▶ [Instructions to follow] What number of lines in the entries below include the string "Move"? Respond with that number alone.

▶ [Data for the task]
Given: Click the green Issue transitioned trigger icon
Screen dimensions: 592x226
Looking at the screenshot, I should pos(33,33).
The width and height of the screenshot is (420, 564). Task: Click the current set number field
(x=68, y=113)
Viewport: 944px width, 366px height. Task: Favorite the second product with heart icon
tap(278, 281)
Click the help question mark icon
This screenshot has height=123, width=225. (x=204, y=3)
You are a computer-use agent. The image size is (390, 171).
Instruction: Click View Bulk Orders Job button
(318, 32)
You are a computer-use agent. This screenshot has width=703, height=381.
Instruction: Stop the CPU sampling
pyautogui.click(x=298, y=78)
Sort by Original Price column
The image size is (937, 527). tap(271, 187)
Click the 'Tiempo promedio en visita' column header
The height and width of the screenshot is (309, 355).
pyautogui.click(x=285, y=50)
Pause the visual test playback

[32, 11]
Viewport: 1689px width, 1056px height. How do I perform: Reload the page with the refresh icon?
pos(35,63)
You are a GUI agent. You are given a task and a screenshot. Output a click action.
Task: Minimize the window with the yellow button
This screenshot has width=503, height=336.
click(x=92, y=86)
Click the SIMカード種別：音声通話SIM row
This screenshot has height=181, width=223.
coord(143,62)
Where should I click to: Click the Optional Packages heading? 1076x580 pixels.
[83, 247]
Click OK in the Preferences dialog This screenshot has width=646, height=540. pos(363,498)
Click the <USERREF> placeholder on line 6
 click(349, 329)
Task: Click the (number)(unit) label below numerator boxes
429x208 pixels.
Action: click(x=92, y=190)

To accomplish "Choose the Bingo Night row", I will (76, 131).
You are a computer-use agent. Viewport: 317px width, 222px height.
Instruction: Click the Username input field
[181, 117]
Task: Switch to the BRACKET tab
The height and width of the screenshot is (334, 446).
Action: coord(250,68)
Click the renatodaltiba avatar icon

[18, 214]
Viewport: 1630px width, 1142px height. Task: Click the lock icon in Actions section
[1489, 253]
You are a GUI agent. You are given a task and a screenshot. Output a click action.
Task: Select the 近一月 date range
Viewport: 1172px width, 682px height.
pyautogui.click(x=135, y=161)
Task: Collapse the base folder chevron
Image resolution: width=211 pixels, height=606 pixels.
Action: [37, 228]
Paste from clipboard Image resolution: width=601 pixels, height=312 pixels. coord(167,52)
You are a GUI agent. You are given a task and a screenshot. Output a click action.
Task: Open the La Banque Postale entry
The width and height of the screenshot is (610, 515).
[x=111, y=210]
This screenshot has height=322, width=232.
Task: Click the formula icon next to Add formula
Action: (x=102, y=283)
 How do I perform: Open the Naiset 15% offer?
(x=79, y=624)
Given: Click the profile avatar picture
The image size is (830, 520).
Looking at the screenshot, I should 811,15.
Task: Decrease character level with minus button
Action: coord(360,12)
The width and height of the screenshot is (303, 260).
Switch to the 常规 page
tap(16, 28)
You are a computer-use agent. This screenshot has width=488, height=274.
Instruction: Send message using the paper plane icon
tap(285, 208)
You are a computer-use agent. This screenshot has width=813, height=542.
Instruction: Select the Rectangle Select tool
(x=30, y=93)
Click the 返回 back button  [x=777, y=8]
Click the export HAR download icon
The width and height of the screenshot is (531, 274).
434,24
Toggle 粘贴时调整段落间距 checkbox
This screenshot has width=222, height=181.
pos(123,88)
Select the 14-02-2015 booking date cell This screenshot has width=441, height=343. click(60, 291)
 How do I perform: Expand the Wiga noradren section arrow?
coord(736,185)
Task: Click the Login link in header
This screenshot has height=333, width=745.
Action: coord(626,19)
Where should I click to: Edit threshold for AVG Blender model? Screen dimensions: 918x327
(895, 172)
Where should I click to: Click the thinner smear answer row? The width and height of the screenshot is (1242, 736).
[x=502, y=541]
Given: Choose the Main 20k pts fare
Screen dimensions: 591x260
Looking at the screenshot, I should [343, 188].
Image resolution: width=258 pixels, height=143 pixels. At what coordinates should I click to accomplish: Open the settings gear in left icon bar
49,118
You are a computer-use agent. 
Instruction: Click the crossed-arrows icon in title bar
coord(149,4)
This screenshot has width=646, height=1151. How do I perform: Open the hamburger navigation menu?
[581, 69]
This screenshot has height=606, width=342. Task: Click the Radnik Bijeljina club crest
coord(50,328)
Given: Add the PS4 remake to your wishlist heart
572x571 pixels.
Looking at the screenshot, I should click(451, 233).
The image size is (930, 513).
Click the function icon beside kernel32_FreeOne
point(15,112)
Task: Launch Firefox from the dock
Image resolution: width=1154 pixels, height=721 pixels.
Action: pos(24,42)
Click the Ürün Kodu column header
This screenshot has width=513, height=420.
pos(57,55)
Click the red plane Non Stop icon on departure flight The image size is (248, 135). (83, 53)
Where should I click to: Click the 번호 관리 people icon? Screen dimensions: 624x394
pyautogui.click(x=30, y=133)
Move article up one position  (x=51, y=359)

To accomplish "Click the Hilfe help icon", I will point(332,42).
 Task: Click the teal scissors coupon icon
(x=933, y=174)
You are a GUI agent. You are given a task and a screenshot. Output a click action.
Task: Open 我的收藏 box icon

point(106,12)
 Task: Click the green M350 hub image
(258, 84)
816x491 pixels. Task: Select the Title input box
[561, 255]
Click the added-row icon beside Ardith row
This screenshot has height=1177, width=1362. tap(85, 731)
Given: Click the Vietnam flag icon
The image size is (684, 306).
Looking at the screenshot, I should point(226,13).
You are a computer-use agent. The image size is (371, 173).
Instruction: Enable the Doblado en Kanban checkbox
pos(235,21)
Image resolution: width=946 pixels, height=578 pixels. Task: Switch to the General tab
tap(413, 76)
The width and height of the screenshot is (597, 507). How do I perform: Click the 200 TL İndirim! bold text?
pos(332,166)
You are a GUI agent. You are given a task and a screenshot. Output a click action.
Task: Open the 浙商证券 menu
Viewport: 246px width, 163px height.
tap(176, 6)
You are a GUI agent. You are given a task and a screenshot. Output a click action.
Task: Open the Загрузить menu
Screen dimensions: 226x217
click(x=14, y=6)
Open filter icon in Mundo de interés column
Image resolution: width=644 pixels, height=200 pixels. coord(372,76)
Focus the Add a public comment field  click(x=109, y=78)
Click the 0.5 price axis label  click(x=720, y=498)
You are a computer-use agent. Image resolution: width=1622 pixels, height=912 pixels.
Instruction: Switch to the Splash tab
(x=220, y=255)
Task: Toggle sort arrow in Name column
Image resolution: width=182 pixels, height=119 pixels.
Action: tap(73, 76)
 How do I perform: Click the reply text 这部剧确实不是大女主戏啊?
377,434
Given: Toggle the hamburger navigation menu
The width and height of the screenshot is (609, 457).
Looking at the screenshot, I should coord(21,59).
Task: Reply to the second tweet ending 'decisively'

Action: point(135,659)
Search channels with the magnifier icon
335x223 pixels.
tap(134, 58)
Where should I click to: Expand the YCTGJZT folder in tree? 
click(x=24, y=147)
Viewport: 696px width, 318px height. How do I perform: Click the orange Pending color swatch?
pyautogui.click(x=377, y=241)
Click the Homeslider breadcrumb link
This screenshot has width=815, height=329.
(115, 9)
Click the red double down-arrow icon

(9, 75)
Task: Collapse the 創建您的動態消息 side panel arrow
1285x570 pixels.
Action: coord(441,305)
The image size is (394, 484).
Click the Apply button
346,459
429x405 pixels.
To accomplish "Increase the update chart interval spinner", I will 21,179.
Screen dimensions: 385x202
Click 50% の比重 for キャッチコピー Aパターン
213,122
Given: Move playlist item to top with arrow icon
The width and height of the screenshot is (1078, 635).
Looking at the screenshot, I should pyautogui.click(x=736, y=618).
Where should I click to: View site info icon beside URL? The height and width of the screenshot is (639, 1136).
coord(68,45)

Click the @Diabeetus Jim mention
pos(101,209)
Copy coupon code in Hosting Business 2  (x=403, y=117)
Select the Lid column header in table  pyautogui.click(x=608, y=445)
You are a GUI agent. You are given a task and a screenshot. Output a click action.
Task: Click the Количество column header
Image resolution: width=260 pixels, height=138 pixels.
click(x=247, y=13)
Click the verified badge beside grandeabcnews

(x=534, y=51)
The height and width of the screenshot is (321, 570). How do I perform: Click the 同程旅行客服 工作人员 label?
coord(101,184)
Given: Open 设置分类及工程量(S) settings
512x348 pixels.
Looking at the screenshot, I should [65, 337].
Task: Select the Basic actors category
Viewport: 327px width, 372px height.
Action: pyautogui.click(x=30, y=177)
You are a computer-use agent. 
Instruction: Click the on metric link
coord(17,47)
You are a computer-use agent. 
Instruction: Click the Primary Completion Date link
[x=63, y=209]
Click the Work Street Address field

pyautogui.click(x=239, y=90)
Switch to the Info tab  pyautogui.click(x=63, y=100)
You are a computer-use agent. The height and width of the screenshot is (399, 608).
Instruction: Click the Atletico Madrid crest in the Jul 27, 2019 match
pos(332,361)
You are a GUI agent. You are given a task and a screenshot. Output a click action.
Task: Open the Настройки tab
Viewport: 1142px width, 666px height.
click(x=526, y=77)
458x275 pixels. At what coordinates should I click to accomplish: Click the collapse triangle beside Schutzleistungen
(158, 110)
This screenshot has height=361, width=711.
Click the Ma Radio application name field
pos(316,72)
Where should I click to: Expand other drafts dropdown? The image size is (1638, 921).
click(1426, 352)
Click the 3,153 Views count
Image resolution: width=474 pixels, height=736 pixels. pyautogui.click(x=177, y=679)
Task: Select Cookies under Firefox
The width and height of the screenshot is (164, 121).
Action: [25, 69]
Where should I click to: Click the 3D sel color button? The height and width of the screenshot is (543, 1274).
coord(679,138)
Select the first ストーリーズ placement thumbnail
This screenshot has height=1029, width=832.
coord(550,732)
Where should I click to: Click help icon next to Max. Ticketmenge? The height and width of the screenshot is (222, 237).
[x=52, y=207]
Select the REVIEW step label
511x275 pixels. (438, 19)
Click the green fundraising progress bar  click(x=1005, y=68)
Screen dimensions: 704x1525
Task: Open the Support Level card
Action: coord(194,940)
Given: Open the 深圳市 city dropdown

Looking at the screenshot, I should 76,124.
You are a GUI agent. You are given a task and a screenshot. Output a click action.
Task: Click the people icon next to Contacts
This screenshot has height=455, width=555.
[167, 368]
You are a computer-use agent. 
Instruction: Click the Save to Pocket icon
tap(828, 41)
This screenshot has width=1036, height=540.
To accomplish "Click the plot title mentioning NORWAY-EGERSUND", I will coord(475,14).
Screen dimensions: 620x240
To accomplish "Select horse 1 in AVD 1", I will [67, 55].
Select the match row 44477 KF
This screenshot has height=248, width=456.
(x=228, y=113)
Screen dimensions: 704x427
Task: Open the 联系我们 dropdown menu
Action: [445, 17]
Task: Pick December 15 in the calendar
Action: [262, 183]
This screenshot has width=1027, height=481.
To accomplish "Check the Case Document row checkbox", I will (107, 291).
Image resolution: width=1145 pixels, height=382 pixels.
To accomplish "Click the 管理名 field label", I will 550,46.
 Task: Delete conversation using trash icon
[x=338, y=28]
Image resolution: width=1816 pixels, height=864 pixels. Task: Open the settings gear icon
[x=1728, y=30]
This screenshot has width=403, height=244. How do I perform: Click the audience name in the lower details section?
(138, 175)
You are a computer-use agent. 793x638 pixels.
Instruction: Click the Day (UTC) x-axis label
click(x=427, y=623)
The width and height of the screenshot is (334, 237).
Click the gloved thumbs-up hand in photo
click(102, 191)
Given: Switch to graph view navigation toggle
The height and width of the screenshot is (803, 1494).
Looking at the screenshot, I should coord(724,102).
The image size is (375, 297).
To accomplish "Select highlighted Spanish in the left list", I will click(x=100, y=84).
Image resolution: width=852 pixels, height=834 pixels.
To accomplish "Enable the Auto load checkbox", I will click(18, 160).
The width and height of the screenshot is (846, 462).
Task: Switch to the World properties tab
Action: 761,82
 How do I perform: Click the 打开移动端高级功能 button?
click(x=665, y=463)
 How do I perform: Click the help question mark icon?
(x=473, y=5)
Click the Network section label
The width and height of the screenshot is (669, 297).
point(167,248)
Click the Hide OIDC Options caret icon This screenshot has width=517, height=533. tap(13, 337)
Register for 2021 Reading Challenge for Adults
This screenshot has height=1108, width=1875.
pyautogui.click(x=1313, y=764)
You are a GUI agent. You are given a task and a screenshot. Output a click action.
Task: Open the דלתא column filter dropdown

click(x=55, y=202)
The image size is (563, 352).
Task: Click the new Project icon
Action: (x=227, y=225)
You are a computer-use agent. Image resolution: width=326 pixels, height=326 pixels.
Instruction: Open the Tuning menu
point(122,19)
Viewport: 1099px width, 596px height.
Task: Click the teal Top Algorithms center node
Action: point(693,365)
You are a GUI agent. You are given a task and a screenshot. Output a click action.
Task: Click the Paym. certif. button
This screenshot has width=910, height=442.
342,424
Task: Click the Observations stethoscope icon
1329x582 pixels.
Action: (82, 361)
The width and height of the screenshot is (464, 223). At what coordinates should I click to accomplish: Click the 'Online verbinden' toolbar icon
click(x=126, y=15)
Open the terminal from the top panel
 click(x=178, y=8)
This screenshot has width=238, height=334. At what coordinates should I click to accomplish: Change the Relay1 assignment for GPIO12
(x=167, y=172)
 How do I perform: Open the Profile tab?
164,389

▶ [Solution to this problem] 2